Merhaba, diyalogları sevmenize sevindim. Argo konusunda biraz tedirgindim ama kurgusal gerçeklik için gerekliydi(Az bile bulan olacaktır eminim)
Uzun yazdığım öykülerim var zaman geçtikçe onları nasıl kısaltırım diye düşünmüyor değilim. Nedense kısa öykü bana daha etkileyici geliyor. Yine de sizi dinleyerek bir uzun öykü eklemek isterim siteye.
Zor ve normal doğum yapmış biri olarak annenizin çok şanslı olduğunu söylemek isterim bu arada.
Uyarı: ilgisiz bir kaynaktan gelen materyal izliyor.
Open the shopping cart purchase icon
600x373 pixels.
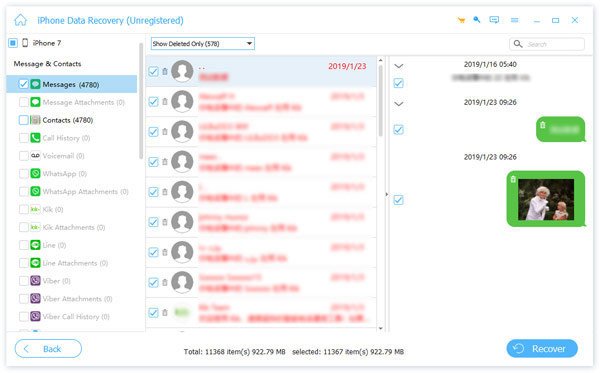pos(461,20)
Bir kadının yaşadığı en önemli anlardan biri bence doğum. Erkekler bu nedenle şanssız. Onun için de egemenlik kurmaya çalışıyorlar ya( Benim tezim böyle. Müthiş mucizeyi yaşayamayacakları için…)
Sevgiler…
Uzun öykü için 🙂
Erkeklere gelince, doğru söze ne denir 🙂
Temaya çok uygun bir öykü olmuş. Kelime seçimleri, karakterler her şey yerli yerindeydi. Kurgu da gerçek hayatta yaşanabilecek kadar gerçekçiydi. Ellerinize sağlık.
Çok teşekkür ederim yorumlarınıza…
“Öyle hızlı vurmadım be abi, adam çürükmüş.”
“Sus lan! Gördük nasıl vurduğunu.”
Özellikle karşılıklı diyaloglarda oldukça başarılı buluyorum sizi. Hem eylemi hem de duyguyu aynı anda birleştirebiliyorsunuz. Bu da cümlelerinize anlam katıyor. Farklı farklı diyarlara anlattığınız içinde gayretinizi takdir ediyorum.
“Bul, bulabilirsen.”
Bu gibi yerlerde virgül koymama taraftarıyım. Konuşurken arada bir boşluk olmadığını düşündüğüm için.
“Bir çakmak çakıldı ve üç sigaranın dumanı üflendi, gece karanlığının içine. Bir yandan civarı kolluyorlar, bir yandan da kısa voltalar atıyorlardı yerde yatan adamın etrafında. Arada sırada, ayaklarıyla dürtüyorlardı yerdekini.”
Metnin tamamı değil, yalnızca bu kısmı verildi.